Today I had a very clear conversation with one of my best friends (I have 2). This conversation helped me realize the mistake that I keep repeating. I keep meeting people of the same caliber, it always starts the same. Allow me to explain.
These are the words of the 3 men who have approached me professing their undying love for me. “I love you, you’re perfect or almost perfect”. “Your love is my reason for living”. “Never leave me”. Blah blah blah. They make me believe these words, which I always fall for and then one day decide that “I am crap”.”You are not what you appear to be”. Comments like that of course make me think “Have I in fact changed?” “Am I really not what I appear to be?” The answer is no.

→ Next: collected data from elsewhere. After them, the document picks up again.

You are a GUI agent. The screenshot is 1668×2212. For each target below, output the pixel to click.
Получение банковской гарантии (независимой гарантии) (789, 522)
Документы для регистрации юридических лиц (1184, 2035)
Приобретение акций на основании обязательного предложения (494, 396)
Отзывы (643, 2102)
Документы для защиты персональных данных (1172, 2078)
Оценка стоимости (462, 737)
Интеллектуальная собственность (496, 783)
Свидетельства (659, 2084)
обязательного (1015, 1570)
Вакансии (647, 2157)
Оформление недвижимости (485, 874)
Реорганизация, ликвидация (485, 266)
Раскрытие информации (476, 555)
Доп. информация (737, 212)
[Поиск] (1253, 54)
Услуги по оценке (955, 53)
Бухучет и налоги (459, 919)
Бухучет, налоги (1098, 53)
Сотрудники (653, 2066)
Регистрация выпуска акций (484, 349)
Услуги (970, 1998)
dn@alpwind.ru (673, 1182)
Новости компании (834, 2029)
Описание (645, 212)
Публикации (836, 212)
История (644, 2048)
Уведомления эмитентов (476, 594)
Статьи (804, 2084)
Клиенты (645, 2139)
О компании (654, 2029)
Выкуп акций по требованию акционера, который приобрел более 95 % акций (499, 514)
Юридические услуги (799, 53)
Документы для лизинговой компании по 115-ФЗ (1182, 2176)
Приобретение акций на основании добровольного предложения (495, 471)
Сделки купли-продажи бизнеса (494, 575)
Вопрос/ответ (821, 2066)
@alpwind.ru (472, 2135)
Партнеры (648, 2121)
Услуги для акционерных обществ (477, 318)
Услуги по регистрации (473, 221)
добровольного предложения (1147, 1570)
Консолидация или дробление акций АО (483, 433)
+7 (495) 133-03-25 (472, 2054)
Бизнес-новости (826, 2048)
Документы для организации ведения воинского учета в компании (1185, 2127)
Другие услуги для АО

I always am the same person. I am explosive, flirty, demanding, loving, passionate, honest, no filter, but always with the most sincere and faithful love. That is who I am, nothing more than what people hate me or love me for. So when I analyze those words, I realize that these men project onto me the fact that they have changed, that they expected something of me, something they created in their minds and when I did not deliver to their liking I became damaged goods.
I am sorry for myself that I keep attracting and accepting people in my life that will ultimately say the thing at the end. The worst part is that I feel it and know it but I proceed anyway. One day I will learn. ONE DAY! Pray for me enlightenment!!
Have a good night. Blessings everyone!